Once you find the line below that contains "This screenshot has", write it out along with every later line exactly as given, stopping only when the records end. Omit the pictures.
-.-.-
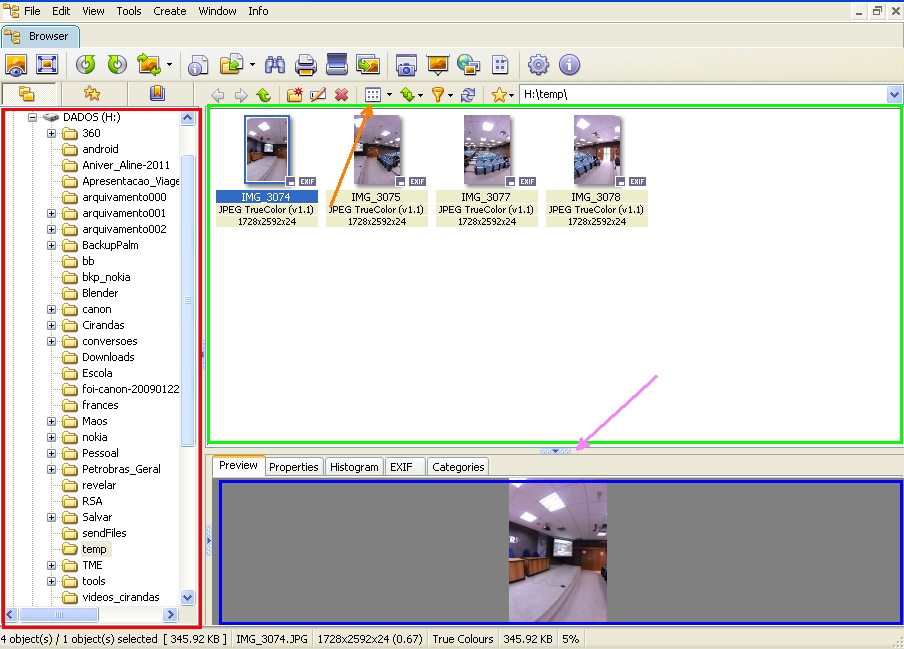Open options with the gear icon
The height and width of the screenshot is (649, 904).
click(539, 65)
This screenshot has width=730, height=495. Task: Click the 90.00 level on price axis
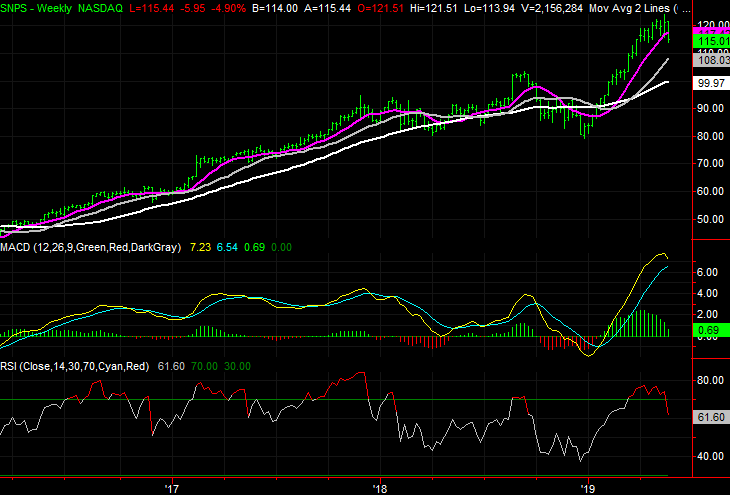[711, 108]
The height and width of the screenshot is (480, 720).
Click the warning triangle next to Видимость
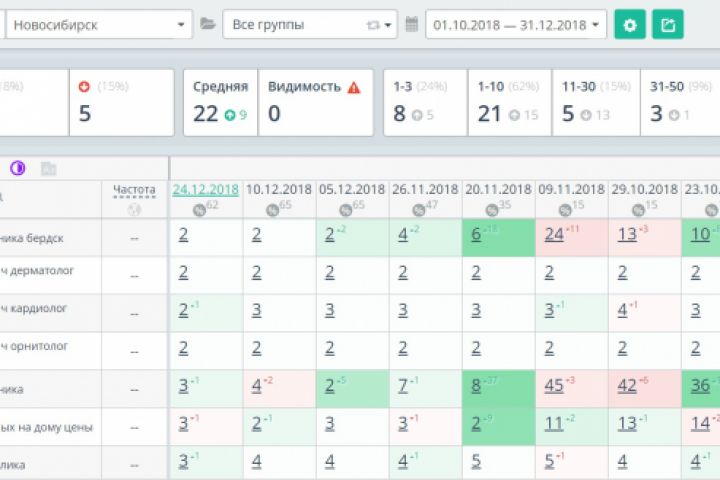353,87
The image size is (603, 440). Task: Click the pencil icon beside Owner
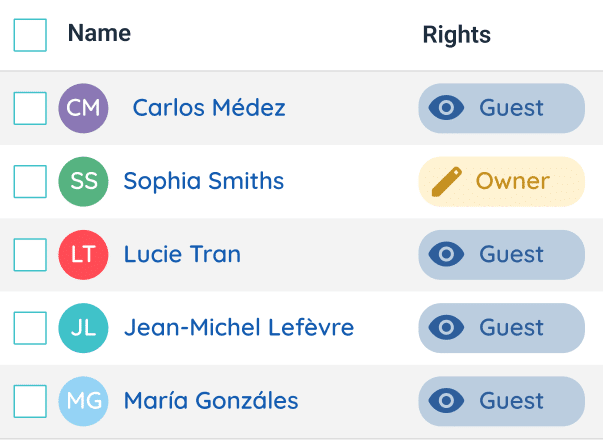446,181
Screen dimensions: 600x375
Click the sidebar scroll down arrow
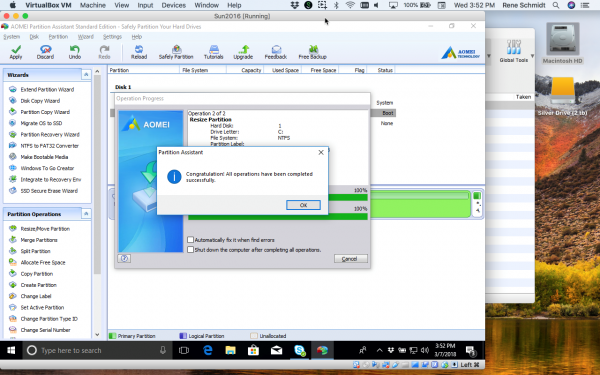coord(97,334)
-.-.-
Expected output →
This screenshot has width=730, height=495. Task: Click the 90.00 level on price axis
[711, 108]
The height and width of the screenshot is (480, 720).
Click the warning triangle next to Видимость
353,87
The image size is (603, 440). Task: Click the pencil icon beside Owner
446,181
Screen dimensions: 600x375
Click the sidebar scroll down arrow
coord(97,334)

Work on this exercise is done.